Kelly and McDowell on Perceptual Content

Fred Ablondi

Department of Philosophy

Hendrix College

(ablondi@mercury.hendrix.edu)

[0] In a recent issue of EJAP, Sean Kelly [1998] defended the position that perceptual content is non-conceptual. More specifically, he claimed that John McDowell's view that concepts involved in perception can be understood as expressible through the use of demonstratives is ultimately untenable. In what follows, I want to look more closely at Kelly's position, as well as suggest possible responses one could make on McDowell's behalf.

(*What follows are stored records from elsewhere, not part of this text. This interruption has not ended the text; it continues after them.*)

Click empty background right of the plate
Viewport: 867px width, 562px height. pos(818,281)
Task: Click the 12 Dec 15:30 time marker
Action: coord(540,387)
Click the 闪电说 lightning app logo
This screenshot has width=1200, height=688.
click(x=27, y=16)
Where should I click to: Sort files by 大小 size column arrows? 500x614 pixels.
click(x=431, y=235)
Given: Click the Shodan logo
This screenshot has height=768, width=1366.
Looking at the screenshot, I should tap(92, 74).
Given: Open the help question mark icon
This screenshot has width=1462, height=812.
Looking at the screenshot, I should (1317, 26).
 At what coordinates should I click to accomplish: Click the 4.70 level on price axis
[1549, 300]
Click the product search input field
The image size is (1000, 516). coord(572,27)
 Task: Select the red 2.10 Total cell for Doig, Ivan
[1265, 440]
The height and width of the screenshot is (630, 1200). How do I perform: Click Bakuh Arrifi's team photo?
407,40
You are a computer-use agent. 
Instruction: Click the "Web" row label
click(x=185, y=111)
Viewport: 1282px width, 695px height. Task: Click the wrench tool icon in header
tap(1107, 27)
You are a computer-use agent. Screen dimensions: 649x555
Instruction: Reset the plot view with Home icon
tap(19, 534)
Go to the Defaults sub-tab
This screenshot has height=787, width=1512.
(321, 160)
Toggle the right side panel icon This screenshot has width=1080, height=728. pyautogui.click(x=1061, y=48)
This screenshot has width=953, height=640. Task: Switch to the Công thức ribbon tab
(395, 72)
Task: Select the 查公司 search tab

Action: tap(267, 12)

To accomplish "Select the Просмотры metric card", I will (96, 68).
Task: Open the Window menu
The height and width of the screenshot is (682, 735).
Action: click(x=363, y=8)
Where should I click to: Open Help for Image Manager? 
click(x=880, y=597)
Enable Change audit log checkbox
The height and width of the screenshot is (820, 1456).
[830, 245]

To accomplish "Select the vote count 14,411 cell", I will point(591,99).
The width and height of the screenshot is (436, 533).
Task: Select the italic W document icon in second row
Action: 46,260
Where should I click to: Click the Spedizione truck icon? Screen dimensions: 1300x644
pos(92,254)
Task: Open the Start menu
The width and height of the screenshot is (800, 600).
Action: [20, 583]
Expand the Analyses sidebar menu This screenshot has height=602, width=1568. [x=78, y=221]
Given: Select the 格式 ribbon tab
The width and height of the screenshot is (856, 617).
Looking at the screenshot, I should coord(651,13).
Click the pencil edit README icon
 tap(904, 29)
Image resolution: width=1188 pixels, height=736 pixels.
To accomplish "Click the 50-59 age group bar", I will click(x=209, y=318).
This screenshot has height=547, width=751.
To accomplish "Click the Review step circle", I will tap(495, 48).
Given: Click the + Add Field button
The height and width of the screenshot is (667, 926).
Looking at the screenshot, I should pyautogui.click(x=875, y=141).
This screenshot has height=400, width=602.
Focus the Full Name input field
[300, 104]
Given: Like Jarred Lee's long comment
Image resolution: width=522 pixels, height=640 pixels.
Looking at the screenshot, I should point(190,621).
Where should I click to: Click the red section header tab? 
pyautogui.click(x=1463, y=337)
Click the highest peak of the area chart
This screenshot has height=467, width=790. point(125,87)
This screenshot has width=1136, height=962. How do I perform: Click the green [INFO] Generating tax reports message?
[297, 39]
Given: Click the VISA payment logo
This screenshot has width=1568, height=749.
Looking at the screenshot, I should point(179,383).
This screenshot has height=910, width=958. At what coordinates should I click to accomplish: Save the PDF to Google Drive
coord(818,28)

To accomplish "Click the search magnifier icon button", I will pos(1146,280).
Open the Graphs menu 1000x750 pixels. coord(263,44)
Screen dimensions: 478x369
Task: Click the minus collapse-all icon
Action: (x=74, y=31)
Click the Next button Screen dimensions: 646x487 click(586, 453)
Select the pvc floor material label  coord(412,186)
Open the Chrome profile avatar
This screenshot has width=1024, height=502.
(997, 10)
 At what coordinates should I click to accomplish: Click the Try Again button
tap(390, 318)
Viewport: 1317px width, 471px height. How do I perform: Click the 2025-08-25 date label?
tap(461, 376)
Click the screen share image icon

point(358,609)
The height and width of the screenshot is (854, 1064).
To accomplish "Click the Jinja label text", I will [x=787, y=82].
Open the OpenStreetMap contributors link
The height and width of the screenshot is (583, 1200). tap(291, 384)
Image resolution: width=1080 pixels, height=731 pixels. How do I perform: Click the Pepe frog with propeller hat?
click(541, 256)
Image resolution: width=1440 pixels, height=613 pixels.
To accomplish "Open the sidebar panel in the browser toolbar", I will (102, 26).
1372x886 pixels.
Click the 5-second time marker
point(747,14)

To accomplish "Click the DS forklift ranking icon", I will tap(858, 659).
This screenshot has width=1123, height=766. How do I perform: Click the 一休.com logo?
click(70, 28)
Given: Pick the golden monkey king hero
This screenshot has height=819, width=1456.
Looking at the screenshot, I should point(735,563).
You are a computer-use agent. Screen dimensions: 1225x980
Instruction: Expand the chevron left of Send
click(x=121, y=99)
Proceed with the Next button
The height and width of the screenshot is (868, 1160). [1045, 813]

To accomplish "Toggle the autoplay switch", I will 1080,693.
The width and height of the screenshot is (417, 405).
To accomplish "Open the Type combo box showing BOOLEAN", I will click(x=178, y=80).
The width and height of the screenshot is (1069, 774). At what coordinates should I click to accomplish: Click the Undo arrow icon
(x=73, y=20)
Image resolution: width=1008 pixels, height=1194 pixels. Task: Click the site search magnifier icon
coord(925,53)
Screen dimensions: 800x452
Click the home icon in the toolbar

[1] Kelly begins by considering Gareth Evans' view that (in Kelly's words) “whereas the content of our beliefs, thoughts, and judgments necessarily involves 'conceptualization' or 'concept application', the content of our perceptual experiences is...'non-conceptual'” [1]. [1] Kelly examines four distinct arguments which Evans made for this claim: [2] (1) that perceptual content is the same for humans and animals; (2) that perceptual content is belief-independent; (3) that perceptual content is (at least at times) tied to action; and (4) that perceptual content is more finely grained than are our concepts. It is the fourth to which Kelly devotes the majority of his attention, and it is the one on which I too will concentrate.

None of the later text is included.